[Collected data]
━━━━━━━━━━━━━━━━━━━━
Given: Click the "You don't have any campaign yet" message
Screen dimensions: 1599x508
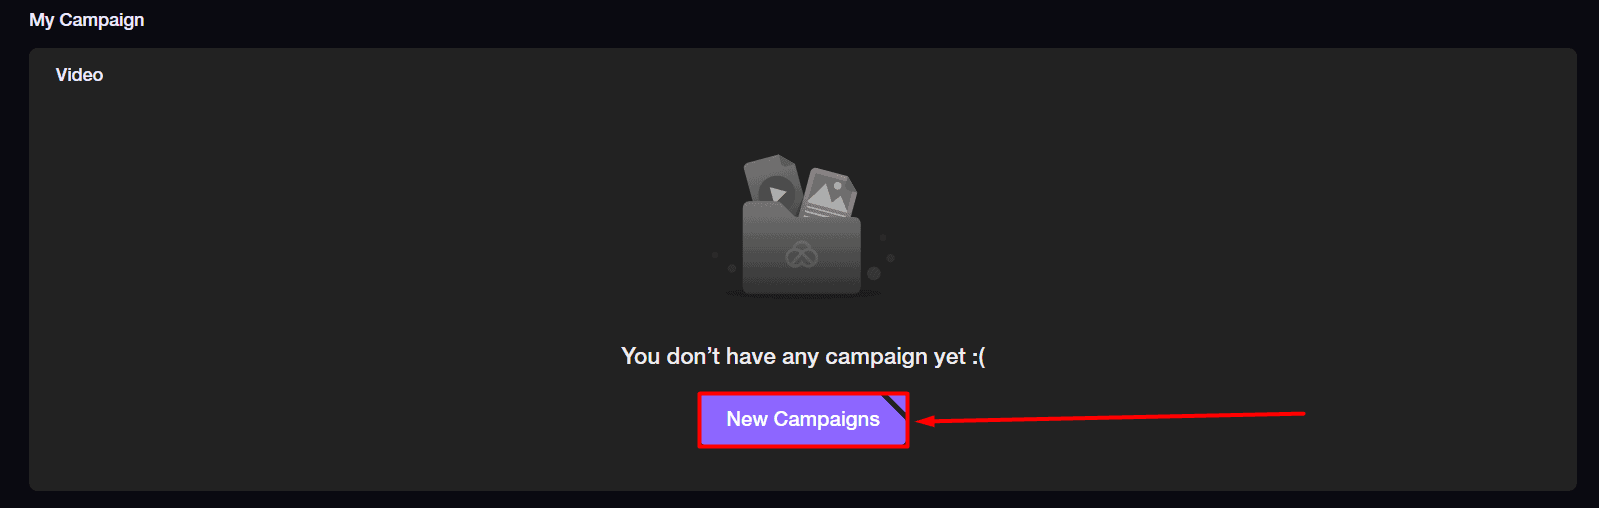Looking at the screenshot, I should point(803,356).
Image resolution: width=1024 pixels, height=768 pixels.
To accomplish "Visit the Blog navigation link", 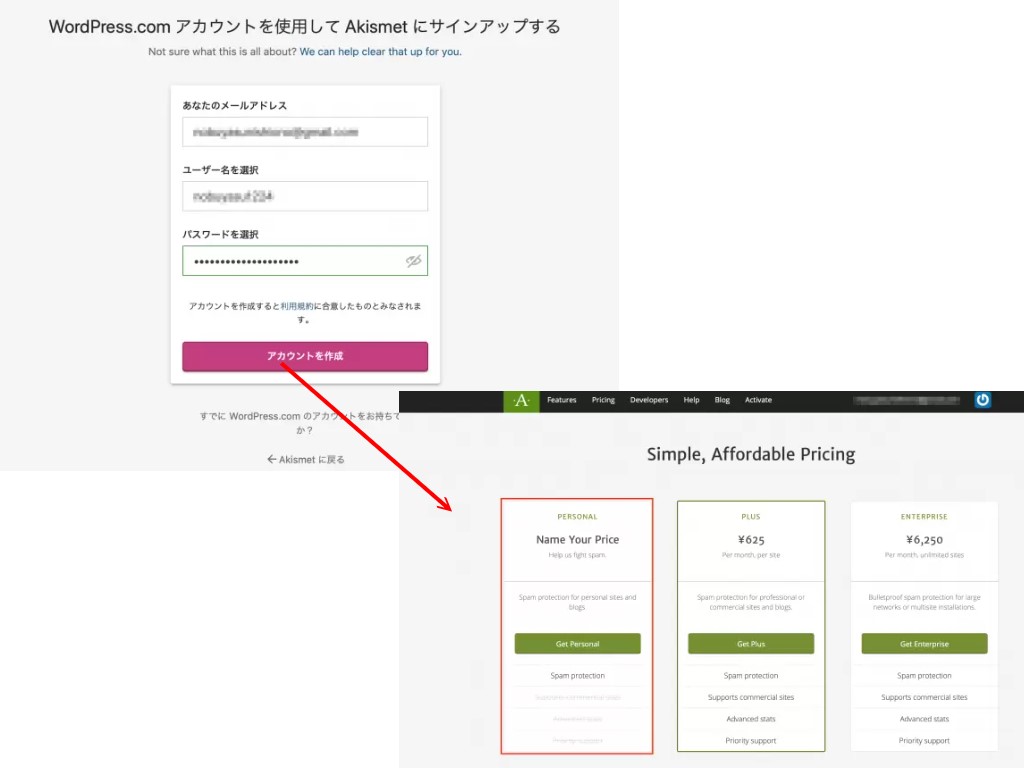I will click(x=722, y=400).
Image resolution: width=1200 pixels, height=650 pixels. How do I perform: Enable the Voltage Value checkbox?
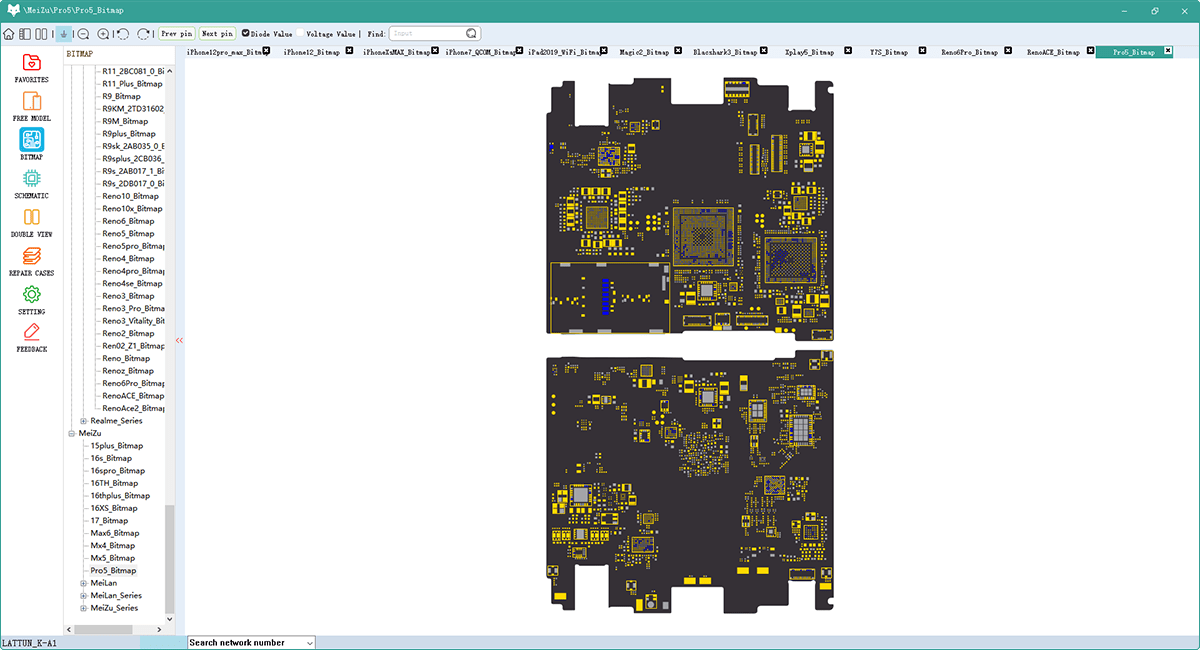[300, 33]
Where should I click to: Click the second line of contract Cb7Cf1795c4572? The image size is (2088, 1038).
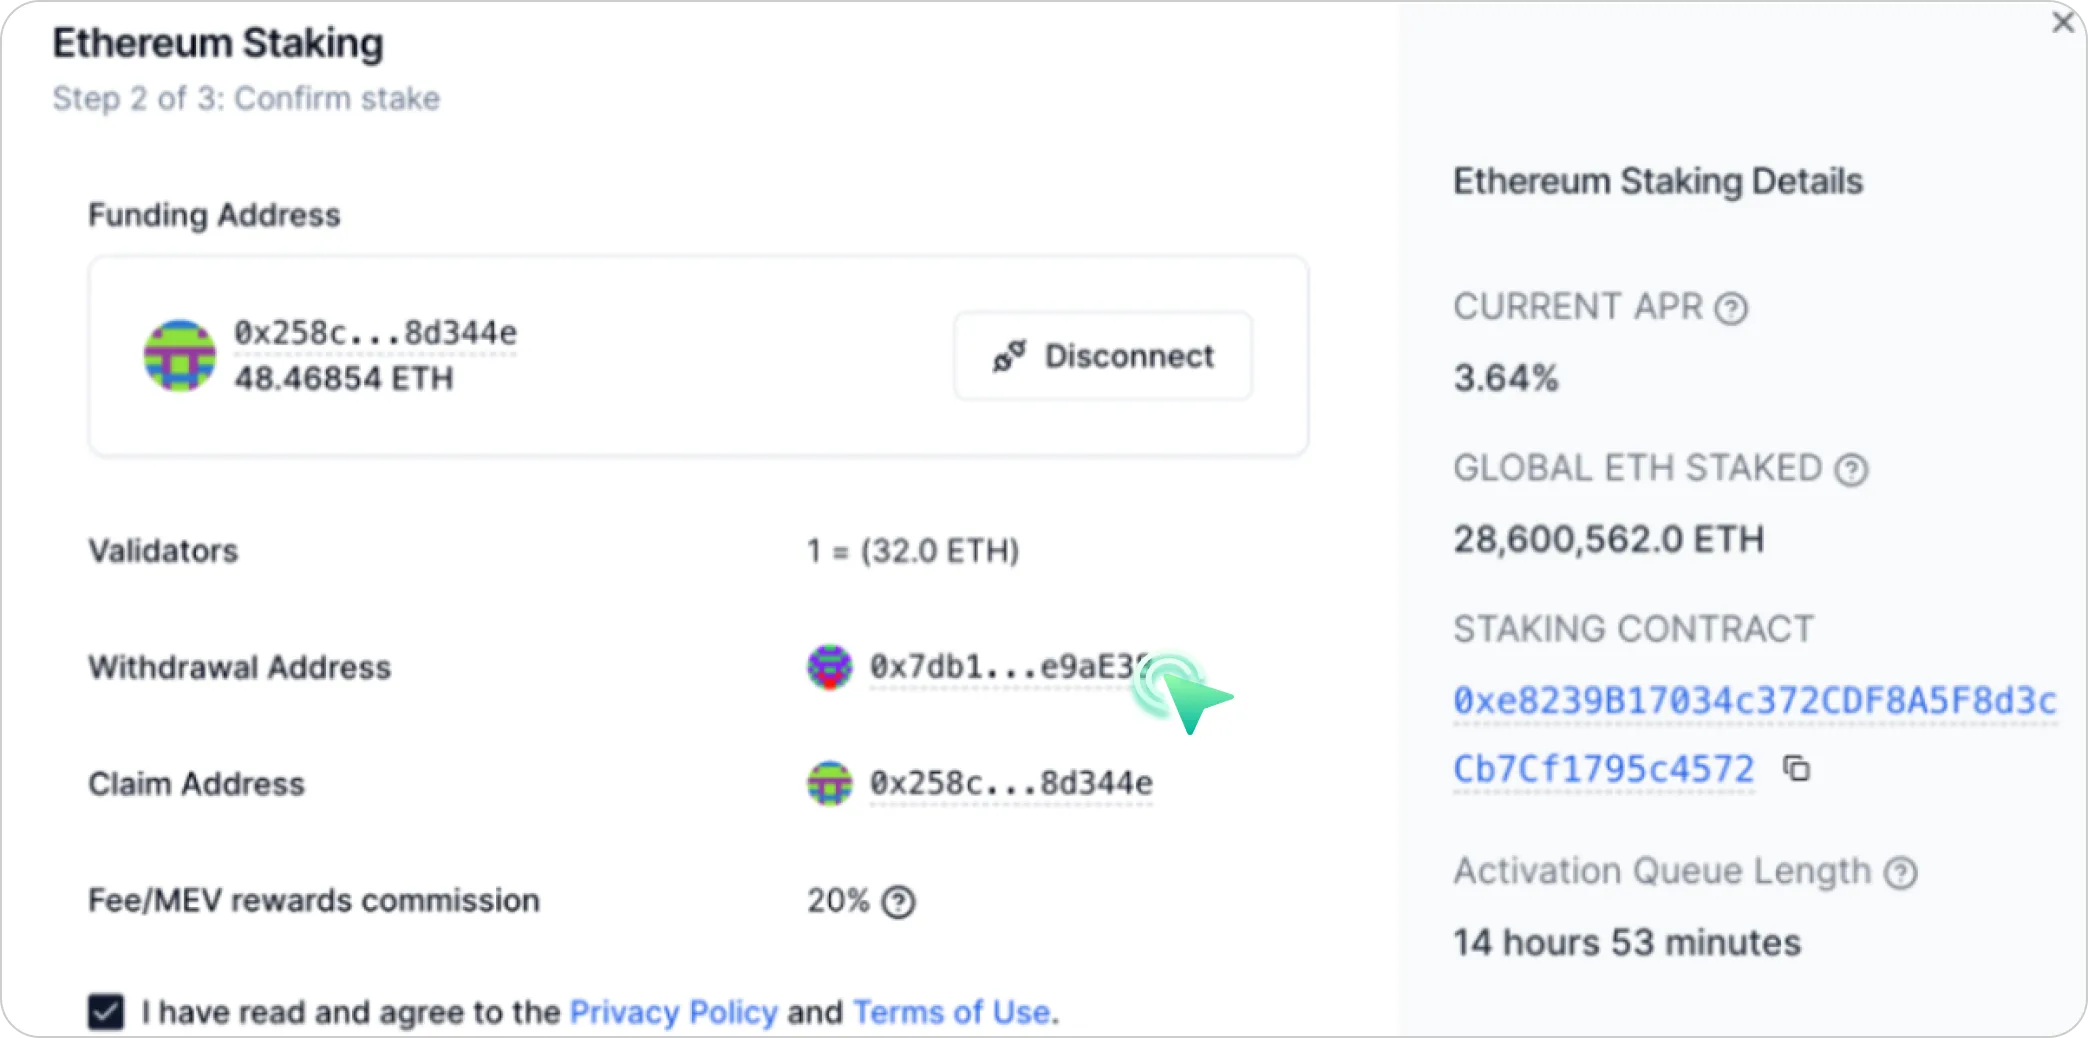pyautogui.click(x=1603, y=769)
━━━━━━━━━━━━━━━━━━━━
Task ▸ Leave out the pictures, and please output only the lines from the line that contains "Where should I" through the end of the data, both ends included.

Finished exercise ▸
Where should I click to: Click the second line of contract Cb7Cf1795c4572? The image size is (2088, 1038).
pyautogui.click(x=1603, y=769)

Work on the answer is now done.